Just a question. Is the South side of Parley's open all year long or just on the extended hunt? Thanks for the info.


----------



## bugleboy (Sep 25, 2007)

http://wildlife.utah.gov/maps/2009_bigg ... ntdeer.pdf


----------



## elk22hunter (Sep 7, 2007)

I don't understand the question. The south side is in the central region and then becomes extended until November 30th. This area is ONLY open to archery tackle. The north side is Northern. It is open to archery and then allows rifle hunters in for their respective hunts. You can continue to hunt it with a bow during the any weapon hunts but have to wear orange during those hunts.
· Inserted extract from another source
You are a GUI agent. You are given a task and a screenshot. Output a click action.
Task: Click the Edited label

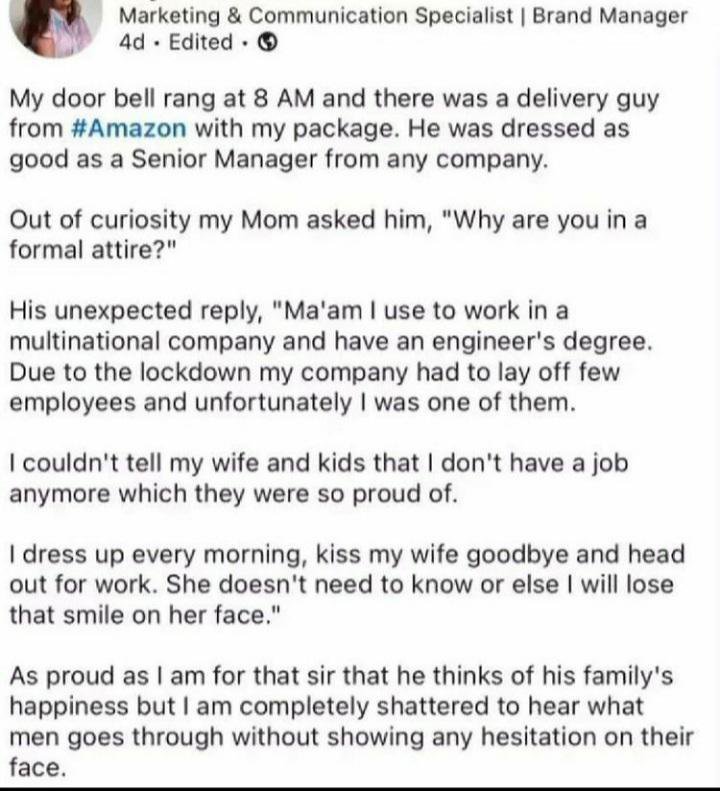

The south side is "wear whatever you want" for the entire season.

I hope that makes sense.


----------



## Bowdacious (Sep 16, 2007)

I guess hat I'm talking about is for Elk.......Can you hunt the South side of the canyon for elk?


----------



## ktowncamo (Aug 27, 2008)

UZ-A-BOW said:


> I guess hat I'm talking about is for Elk.......Can you hunt the South side of the canyon for elk?


Yes. I called DWR to clarify this for my two friends who didn't believe the Proc which states on pg 32, FOR ELK, in the bullet list of points that the extended Wasatch is open from Aug 16 - Sept 11 for any bull or antlerless elk.


----------